In order to tell stories, these children, who were around 7 years old, had to use their all their language skill. This was not an easy task for a child who just entered school because they may not be fluent in one of their languages depending on when they started learning English and whether they used Mandarin at home. The stories really provided us a way to describe children’s language performance. We looked at macrostructure – the global structure of a story. For example, whether the child included main characters in the story, whether there was an event that initiated the story, whether the development and the consequence of the event were stated, and whether the characters had any internal responses corresponding to the event.
We also examined what specific linguistic features were used in each language – microstructure. As you may know, Mandarin and English are very different. One big difference is that English uses affixes (e.g., plural –s, past tense –ed), whereas Mandarin does not. Mandarin has a classifier inserted between a number and a noun when people count objects (e.g., san ZHI qingwa – three ZHI frogs), but English does not. There are many other differences and these are just some examples. In each language, we selected 17 features to present children’s overall microstructure in that language.

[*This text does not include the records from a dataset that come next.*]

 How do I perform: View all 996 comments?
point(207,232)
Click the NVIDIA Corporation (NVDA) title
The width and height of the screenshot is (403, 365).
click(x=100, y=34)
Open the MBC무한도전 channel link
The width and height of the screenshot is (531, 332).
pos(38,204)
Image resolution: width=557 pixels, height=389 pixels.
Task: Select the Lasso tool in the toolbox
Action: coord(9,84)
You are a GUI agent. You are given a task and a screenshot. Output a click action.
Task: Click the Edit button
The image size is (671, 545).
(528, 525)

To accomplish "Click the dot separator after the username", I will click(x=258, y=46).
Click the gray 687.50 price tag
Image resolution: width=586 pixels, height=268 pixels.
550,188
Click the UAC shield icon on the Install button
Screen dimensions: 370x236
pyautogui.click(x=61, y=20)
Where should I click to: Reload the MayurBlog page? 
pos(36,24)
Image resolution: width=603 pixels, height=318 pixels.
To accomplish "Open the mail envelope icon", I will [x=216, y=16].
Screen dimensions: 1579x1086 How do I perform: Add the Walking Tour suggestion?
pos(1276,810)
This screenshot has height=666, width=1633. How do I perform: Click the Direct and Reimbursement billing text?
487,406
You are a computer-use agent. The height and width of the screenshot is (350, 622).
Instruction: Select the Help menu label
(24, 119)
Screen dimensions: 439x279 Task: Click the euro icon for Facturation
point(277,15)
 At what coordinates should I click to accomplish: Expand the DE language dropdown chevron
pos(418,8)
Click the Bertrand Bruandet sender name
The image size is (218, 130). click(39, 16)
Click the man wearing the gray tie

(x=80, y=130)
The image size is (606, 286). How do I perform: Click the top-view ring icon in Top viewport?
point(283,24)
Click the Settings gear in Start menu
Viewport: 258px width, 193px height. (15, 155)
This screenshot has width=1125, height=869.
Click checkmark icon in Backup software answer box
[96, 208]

Then we compared children’s performance between the two languages on macrostructure and microstructure. We knew that these children at the time of testing listened to and spoke more English than Mandarin daily, so we considered experience in our data computation. After statistically accounting for current language experience, we found that macrostructure was comparable between the two languages. That says if children know that they need to include these key elements into a story, they can do it in both languages. However, we saw a big difference in microstructure, with English significantly better than Mandarin. Children could easily produce many English features, but could not produce most Mandarin features.
Does this relate to their imbalanced cumulative language experience in English and Mandarin? The answer is YES. Age, associated with cumulative language exposure, was only related to macro- and microstructure in English but not Mandarin. Probably, to maintain Mandarin as a heritage language, these bilingual children needed to gain more exposure and to practice Mandarin more often. Another thing we considered was that increased English experience may interfere the growth of Mandarin, as the two languages are typologically distinct.
A caveat I would like to note is that these children were from Texas, and we did not know if these results could apply to children living in other places where Mandarin has stronger community support for use (like New York, California……). We will strive to find the answers for you in our future studies.